Guest Writer Thomas DeWitt Talmage
“And it came to pass on the morrow, when the Philistines came to strip the slain, that they found Saul and his three sons fallen in Mount Gilboa” (1 Samuel 31:8).
Some of you were at South Mountain, or Shiloh, or Ball’s Bluff, or Gettysburg, and I ask you if there is any sadder sight than a battlefield after the guns have stopped firing? I walked across the field of Antietam after the conflict. The scene was so sickening I shall not describe it. Every valuable thing had been taken from the bodies of the dead, for there are always vultures hovering over and around about an army, and they pick up the watches, the memoranda, books, letters, daguerreotypes, hats, and coats for their own use. The dead make no resistance. So there are always camp followers going on and after an army, as when [Gen Winfield] Scott went down into Mexico, as when Napoleon marched up toward Moscow, as when Von Moltke went to Sedan. There is a similar scene in my text.
Saul and his army had been horribly cut to pieces. Mount Gilboa was ghastly with the dead. On the morrow the stragglers came onto the field, lifted the latchet of the helmet from under the chin of the dead, picked up the swords, bent them on their knee to test the temper of the metal, opened the wallets, and counted the coins. Saul lay dead along the ground, eight or nine feet in length, and I suppose the cowardly Philistines, to show their bravery, leaped on the trunk of his carcass, jeered at the fallen slain, and whistled through the mouth of the helmet. Before night those cormorants [vultures] had taken everything valuable from the field. “And it came to pass on the morrow, when the Philistines came to strip the slain, that they found Saul and his three sons fallen in Mount Gilboa.”
Before I get through today I will show you that the same process is going on all the world over, and every day, and that when men have fallen, Satan and the world, so far from pitying them or helping them, go to work remorselessly to take what little is left, thus stripping the slain.
There are tens of thousands of young men every year coming from the country to our great cities. They come with brave hearts and grand expectations. They think they will be another Rufus Choates in law, Draper in chemistry, or AT Stewart in merchandise. The country lads sit down in the village grocery, with their feet on the iron rod around the red-hot stove, in the evening, talking over the prospects of the young man who has gone off to the city. Two or three of them think that perhaps he may get along well and succeed, but most of them prophesy failure; for it is hard to think that those whom we knew in boyhood will ever make any stir in the world.
But our young man has a fine position in a dry-goods store. The month is over. He gets his wages.

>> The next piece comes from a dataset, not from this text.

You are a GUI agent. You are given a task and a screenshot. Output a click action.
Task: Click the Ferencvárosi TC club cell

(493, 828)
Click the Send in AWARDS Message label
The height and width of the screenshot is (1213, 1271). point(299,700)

He is not accustomed to have so much money belonging to himself. He is a little excited, does not know exactly what to do with it, and spends it in some places where he ought not. Soon there come up new companions and acquaintances from the barrooms and the saloons of the city. Soon that young man begins to waver in the battle of temptation, and soon his soul goes down.
In a few months, or few years, he has fallen. He is morally dead. He is a mere corpse of what he once was. The harpies of sin snuff up the taint and come on the field. His garments gradually give out. He has pawned his watch. His health is failing. His credit perishes. He is too poor to stay in the city, too poor to pay his way home to the country. Down! down! Why do the low fellows of the city now stick to him so closely? Is it to help him back to a moral and spiritual life? Oh, no! I will tell you why they stay; they are the Philistines stripping the slain.

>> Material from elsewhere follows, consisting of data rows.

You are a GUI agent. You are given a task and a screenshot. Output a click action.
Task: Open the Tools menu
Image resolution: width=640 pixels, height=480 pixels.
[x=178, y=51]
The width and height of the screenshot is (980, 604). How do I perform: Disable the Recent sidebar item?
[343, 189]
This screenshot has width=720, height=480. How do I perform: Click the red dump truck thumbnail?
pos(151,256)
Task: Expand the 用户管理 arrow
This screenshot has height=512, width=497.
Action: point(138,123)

Do not look where I point, but yonder stands a man who once had a beautiful home in this city. His house had elegant furniture, his children were beautifully clad, his name was synonymous with honor and usefulness; but evil habit knocked at his front door, knocked at his back door, knocked at his parlor door, knocked at his bedroom door. Where is the piano? Sold to pay the rent. Where is the hatrack? Sold to meet the butcher’s bill. Where are the carpets? Sold to get bread. Where is the wardrobe? Sold to get rum. Where are the daughters? Working their fingers off trying to keep the family together.
Worse and worse, until everything is gone.

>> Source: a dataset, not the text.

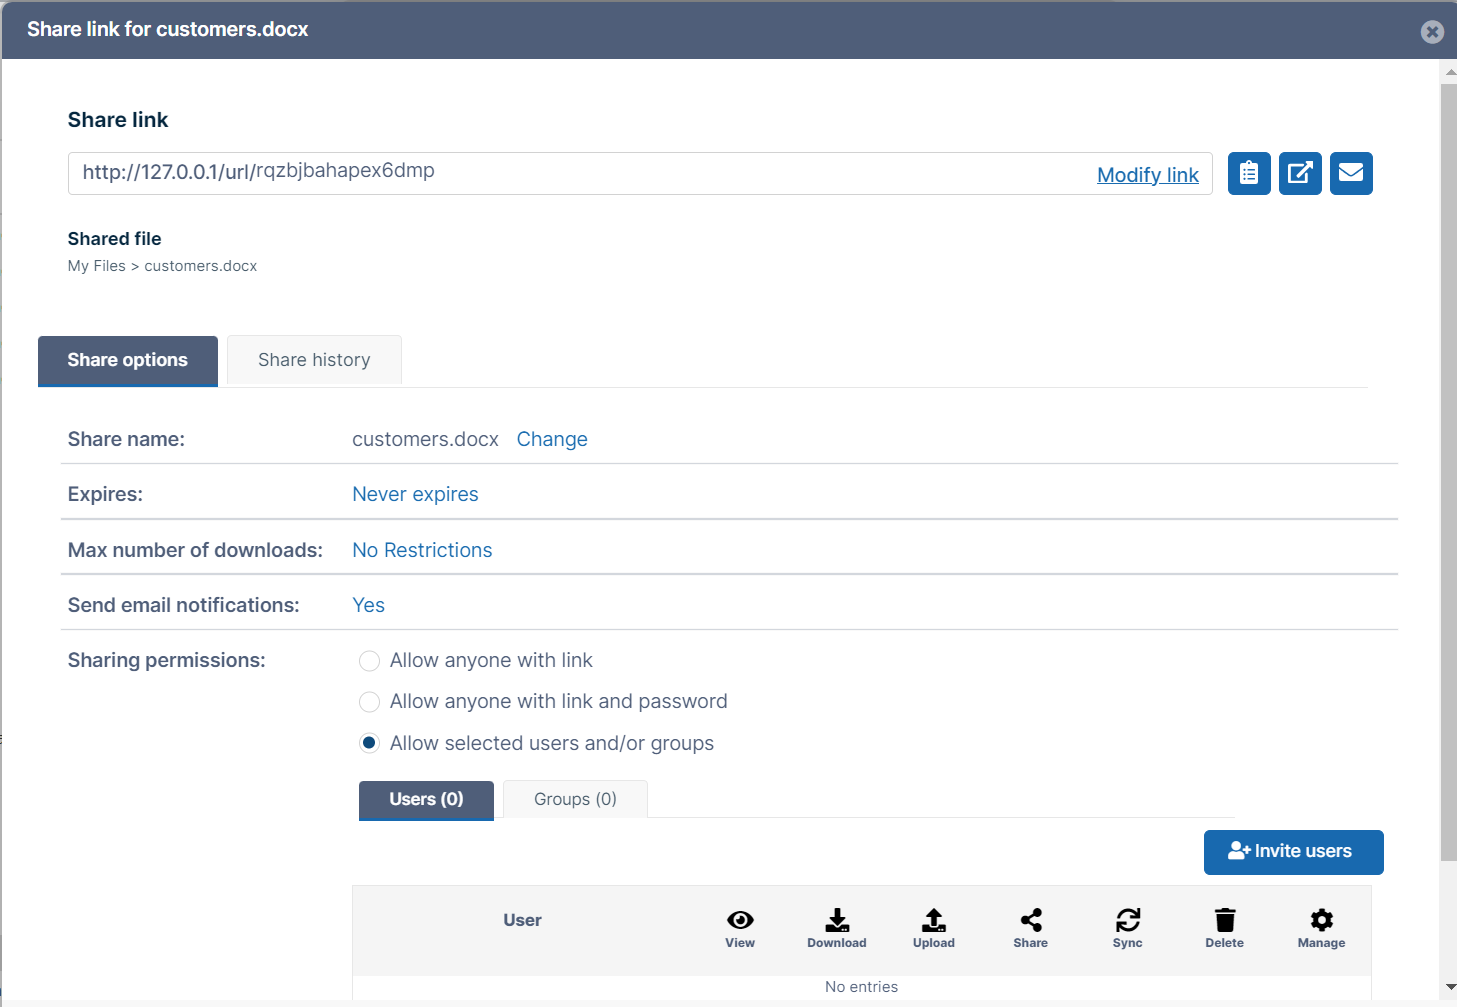Switch to the Groups (0) tab
Image resolution: width=1457 pixels, height=1007 pixels.
[575, 799]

Who is that going up the front steps of that house? That is a creditor, hoping to find some chair or bed that has not been levied [used as collateral]. Who are those two gentlemen now going up the front steps? The one is a constable, the other is the sheriff. Why do they go there? The unfortunate is morally dead, socially dead, financially dead. Why do they go there? I will tell you why the creditors, the constables, and the sheriffs go there. They are, some on their own account, and some on account of the law, stripping the slain.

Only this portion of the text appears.